Frequently Asked Questions

What is the Shannon entropy of 'AAAAAAA' vs 'ABCDEFG'?
'AAAAAAA' has entropy 0 bits/char — every character is A (p=1.0), −1.0 × log₂(1.0) = 0. 'ABCDEFG' has 7 distinct characters each with p=1/7, entropy = −7 × (1/7) × log₂(1/7) = log₂(7) ≈ 2.807 bits/char. Maximum possible entropy for a 7-character alphabet is log₂(7) ≈ 2.807 bits/char — 'ABCDEFG' achieves the maximum because each character is equally probable. Adding repeated characters reduces entropy.
How does entropy relate to password strength?
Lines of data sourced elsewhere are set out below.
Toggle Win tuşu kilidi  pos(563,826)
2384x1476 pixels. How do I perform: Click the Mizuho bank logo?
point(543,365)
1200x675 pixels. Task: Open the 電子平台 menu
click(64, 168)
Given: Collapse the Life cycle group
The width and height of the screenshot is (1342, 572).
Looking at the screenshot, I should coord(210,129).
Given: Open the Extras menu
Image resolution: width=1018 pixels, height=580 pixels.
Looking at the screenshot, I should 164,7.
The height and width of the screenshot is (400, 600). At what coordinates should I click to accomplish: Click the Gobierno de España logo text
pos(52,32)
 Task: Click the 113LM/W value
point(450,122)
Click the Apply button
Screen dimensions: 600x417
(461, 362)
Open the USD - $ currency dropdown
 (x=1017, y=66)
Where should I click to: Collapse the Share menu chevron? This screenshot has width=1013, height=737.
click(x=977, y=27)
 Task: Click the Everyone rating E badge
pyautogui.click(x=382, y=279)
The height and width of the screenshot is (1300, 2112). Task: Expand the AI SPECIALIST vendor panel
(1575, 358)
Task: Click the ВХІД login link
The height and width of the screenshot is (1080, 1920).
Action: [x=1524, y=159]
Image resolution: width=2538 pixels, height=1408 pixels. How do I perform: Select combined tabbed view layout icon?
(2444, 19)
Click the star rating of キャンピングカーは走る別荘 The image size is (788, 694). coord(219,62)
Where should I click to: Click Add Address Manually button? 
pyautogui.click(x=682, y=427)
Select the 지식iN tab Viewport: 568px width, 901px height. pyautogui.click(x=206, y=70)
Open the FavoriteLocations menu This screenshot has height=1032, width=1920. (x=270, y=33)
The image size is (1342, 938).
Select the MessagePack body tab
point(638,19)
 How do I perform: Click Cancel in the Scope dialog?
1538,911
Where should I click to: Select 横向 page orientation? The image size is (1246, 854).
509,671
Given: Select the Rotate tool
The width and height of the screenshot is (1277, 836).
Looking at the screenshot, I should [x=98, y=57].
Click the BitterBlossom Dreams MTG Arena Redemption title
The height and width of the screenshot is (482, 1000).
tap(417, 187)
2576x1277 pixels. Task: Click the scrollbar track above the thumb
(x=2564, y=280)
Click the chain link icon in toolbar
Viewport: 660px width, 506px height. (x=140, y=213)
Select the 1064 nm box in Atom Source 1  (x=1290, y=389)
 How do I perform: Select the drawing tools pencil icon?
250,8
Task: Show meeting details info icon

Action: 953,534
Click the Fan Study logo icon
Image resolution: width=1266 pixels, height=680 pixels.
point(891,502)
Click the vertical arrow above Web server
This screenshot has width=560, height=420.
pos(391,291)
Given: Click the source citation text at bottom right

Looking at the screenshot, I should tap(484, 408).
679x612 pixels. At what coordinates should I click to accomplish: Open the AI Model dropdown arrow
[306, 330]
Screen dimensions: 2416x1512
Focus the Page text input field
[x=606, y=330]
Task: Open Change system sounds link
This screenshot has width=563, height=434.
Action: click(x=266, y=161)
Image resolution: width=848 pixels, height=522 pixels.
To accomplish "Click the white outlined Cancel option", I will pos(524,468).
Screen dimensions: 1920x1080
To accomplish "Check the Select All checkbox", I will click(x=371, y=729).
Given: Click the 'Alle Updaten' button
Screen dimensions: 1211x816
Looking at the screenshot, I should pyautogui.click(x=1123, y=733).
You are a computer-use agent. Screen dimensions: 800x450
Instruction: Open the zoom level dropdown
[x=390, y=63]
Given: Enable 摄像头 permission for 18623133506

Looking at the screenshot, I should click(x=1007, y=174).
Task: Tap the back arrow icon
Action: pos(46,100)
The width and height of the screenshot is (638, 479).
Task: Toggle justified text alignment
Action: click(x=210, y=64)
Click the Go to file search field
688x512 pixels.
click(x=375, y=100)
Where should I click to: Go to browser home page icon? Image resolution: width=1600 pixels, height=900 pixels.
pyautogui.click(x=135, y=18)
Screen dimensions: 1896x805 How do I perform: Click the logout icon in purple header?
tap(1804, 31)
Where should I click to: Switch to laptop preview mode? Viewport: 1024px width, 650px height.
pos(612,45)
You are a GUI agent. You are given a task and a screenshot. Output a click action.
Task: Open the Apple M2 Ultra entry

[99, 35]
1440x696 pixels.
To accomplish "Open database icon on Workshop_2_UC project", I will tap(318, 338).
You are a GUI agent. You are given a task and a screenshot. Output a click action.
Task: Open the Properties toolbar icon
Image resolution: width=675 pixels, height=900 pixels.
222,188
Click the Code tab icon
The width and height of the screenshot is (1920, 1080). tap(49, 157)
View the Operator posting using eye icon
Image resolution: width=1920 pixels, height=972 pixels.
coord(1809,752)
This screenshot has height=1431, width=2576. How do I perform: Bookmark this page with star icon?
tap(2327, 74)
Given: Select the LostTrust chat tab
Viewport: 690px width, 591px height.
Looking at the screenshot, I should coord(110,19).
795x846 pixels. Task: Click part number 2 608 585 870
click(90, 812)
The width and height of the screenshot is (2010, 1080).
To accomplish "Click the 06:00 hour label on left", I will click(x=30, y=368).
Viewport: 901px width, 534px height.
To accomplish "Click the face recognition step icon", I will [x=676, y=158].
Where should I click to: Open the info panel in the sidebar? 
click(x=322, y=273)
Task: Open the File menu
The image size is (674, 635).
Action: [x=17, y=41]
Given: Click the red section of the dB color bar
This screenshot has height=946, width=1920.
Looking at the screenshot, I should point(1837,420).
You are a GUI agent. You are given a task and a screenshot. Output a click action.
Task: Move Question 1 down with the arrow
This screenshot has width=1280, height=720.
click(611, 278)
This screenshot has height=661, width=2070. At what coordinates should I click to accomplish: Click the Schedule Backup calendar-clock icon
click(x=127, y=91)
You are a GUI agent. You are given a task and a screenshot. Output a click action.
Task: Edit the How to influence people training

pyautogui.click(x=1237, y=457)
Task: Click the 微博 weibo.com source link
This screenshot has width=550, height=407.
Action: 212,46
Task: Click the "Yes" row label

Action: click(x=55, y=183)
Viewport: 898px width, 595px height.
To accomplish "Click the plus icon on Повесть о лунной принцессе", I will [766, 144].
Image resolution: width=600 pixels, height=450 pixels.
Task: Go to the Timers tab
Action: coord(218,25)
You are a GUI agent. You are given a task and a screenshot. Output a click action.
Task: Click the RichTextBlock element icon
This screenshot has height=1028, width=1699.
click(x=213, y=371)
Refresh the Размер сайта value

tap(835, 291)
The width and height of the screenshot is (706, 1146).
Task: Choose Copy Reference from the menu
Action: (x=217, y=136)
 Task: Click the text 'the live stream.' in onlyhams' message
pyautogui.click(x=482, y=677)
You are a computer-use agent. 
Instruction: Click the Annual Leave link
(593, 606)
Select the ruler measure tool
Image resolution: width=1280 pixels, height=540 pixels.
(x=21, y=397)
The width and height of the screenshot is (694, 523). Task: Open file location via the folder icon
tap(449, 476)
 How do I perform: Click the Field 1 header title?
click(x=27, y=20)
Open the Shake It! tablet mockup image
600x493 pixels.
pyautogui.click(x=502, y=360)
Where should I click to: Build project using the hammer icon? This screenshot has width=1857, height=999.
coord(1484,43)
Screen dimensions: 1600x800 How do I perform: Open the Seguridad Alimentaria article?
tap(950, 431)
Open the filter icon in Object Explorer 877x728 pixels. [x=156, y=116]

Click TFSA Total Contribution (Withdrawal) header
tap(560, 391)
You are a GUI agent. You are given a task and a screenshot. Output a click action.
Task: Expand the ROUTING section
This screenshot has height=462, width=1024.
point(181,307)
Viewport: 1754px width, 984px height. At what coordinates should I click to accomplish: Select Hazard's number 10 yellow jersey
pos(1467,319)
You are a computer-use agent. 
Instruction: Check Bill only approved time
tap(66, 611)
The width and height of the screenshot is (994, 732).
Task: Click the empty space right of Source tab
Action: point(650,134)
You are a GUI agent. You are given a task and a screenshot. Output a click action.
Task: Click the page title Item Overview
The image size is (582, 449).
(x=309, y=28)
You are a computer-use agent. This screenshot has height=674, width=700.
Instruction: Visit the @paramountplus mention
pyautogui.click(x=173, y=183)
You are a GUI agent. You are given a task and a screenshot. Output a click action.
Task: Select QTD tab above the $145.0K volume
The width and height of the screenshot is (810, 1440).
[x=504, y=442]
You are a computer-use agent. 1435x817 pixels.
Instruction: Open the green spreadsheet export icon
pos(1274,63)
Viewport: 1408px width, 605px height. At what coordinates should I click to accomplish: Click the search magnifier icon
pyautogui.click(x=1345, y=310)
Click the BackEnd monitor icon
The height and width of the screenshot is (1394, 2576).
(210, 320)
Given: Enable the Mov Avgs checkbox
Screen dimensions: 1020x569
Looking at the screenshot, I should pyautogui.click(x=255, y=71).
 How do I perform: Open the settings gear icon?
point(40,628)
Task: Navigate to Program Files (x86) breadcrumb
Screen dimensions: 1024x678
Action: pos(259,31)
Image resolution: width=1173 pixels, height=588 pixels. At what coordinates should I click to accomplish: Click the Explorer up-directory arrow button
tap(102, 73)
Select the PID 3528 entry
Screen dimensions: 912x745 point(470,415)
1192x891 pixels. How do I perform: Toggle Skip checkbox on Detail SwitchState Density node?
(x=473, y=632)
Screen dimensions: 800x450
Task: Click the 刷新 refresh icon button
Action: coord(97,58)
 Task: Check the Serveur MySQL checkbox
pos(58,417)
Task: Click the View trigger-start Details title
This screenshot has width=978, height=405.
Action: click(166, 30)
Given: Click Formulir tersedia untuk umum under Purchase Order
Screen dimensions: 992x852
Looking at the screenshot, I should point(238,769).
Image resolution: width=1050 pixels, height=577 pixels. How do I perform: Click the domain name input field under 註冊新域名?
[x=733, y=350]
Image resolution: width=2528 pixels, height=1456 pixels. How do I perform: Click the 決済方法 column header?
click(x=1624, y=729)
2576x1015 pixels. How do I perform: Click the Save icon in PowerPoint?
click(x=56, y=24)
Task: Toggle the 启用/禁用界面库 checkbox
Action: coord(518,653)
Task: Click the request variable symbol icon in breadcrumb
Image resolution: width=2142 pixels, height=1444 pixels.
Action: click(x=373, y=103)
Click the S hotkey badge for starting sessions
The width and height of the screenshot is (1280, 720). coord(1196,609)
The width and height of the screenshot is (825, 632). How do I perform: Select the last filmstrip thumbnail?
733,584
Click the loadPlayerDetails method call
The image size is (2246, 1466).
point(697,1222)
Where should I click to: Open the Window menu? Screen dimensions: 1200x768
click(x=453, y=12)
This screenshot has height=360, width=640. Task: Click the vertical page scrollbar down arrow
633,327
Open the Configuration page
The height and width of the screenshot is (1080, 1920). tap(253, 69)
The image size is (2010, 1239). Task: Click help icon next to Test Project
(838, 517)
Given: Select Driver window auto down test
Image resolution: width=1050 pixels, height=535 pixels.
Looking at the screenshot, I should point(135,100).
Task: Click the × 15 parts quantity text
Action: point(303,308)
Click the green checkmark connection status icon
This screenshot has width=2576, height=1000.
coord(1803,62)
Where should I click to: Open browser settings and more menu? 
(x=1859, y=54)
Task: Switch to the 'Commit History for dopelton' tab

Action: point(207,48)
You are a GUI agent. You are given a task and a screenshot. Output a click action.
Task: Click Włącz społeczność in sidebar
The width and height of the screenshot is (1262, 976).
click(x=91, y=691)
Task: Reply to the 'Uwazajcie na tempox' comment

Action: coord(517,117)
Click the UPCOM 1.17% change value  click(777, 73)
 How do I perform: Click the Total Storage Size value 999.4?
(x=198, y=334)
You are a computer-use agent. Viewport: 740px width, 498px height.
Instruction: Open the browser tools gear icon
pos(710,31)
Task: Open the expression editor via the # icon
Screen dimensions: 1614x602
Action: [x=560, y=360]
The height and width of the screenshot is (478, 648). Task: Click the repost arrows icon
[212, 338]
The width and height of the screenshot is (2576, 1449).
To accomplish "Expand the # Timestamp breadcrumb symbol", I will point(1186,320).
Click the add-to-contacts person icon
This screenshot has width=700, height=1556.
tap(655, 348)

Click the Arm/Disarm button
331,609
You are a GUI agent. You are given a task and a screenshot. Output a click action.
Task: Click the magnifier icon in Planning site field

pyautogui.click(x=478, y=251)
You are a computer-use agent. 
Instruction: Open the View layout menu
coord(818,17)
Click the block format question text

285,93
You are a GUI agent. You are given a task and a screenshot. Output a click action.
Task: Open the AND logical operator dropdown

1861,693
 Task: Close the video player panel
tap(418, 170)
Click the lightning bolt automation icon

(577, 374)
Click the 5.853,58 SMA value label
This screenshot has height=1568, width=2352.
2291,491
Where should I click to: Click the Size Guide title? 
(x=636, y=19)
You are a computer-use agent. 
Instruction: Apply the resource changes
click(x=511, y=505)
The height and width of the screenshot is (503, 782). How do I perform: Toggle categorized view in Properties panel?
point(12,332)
Password strength in bits = length × bits_per_character. Random lowercase = log₂(26) ≈ 4.7 bits/char. Random alphanumeric (62 chars) ≈ 5.95 bits/char. Random printable ASCII (95 chars) ≈ 6.57 bits/char. A 20-char random printable-ASCII password has 131 bits — computationally unbreakable. Important: entropy assumes truly random selection. 'P@ssw0rd' has low entropy despite using multiple character types, because the substitution pattern is predictable. Shannon entropy of the string itself (measured by this tool) underestimates password security if the password is chosen from a natural language pattern.
What does Shannon entropy tell us about data compressibility?
Shannon entropy is the theoretical minimum bits per symbol for lossless compression. A string with H=3 bits/char can theoretically be compressed from 8 bits/char (ASCII) to 3 bits/char — 62.5% compression. Huffman coding achieves near-optimal compression for known distributions. LZ77/LZ78 (used in gzip/zip) achieve near-entropy compression even for unknown distributions. A string with entropy 8 bits/char (uniformly random bytes) cannot be compressed — its compressed output is at least as large as the input.
Can I use entropy to detect encryption or random data?
Yes. Encrypted data and random data have entropy near 8 bits/byte (near-maximum for byte values 0–255). Compressed data also has high entropy (that's why compressing already-compressed or encrypted data doesn't help). Unencrypted ASCII text typically has entropy 4–5 bits/byte. Executable binaries: 5–7 bits/byte. A file with measured entropy > 7.5 bits/byte is likely encrypted, compressed, or contains random padding. Malware analysis tools use entropy to detect packed/encrypted executables.